Assertion (A): Money acts as a medium of exchange in modern economies. Reason (R): Money eliminates the need for a double coincidence of wants.
(A) Both A and R are true, and R correctly explains A
(B) Both A and R are true, but R does not correctly explain A
(C) A is true but R is false
(D) A is false but R is true
Answer: (A) — Both are true and the reason correctly explains the assertion. Money serves as a medium of exchange precisely because it removes the need for both parties to want each other's goods simultaneously. Anyone can sell any good for money and use that money to buy anything else, facilitating all economic transactions.
Frequently Asked Questions — Money and Credit Exercises
What are important questions for Money and Credit Chapter 3?
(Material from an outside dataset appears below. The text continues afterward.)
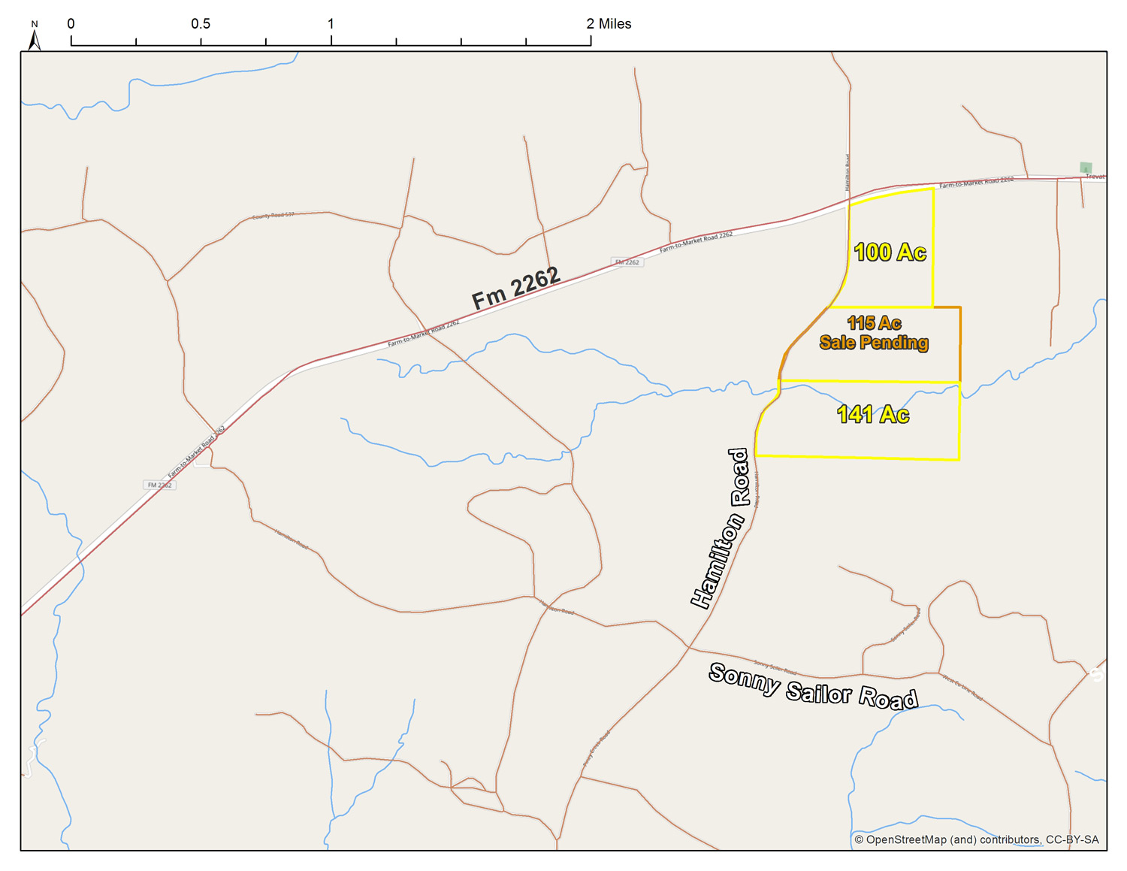This screenshot has width=1127, height=871.
Task: Click the FM 2262 road shield at lower left
Action: [x=159, y=485]
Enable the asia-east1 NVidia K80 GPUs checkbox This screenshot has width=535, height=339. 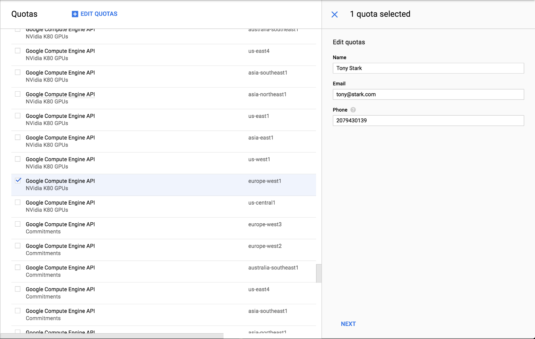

Important questions include: explain why money is a medium of exchange, describe modern forms of money, differentiate formal and informal credit, explain terms of credit with examples, discuss two different credit situations, explain how SHGs help the poor, describe RBI's role, and explain why banks charge higher interest on loans than deposits.
How to answer questions on credit situations in the exam?
Present two contrasting scenarios from NCERT: one where credit helps (farmer takes crop loan, gets good harvest, repays with profit) and another where it pushes into debt trap (farmer takes high-interest loan, crop fails, debt doubles). Compare terms of credit, interest rates, and outcomes in each case to show credit can be both beneficial and harmful.
What key terms should I revise for Money and Credit?
Key terms include: barter system, double coincidence of wants, medium of exchange, currency, legal tender, demand deposits, cheque, terms of credit, interest rate, collateral, formal sector credit, informal sector credit, moneylender, debt trap, Reserve Bank of India, Self-Help Groups (SHGs), microfinance, cooperative banks, and commercial banks.
How to explain the role of Self-Help Groups in exams?
Explain that SHGs are groups of 15-20 members from similar backgrounds who save and lend among themselves. Describe how they pool savings, provide collateral-free loans at low interest, build credit history with banks for larger loans, empower women, and create platforms for discussing social issues. Use Grameen Bank of Bangladesh as an example of successful microfinance.
What is the difference between demand and fixed deposits?
Demand deposits can be withdrawn at any time without notice using cheques, ATMs, or online transfers. They earn lower interest but provide high liquidity. Fixed deposits are locked for a specific period and cannot be withdrawn early without penalty. They earn higher interest because banks can lend this money longer. NCERT emphasises demand deposits as a form of money.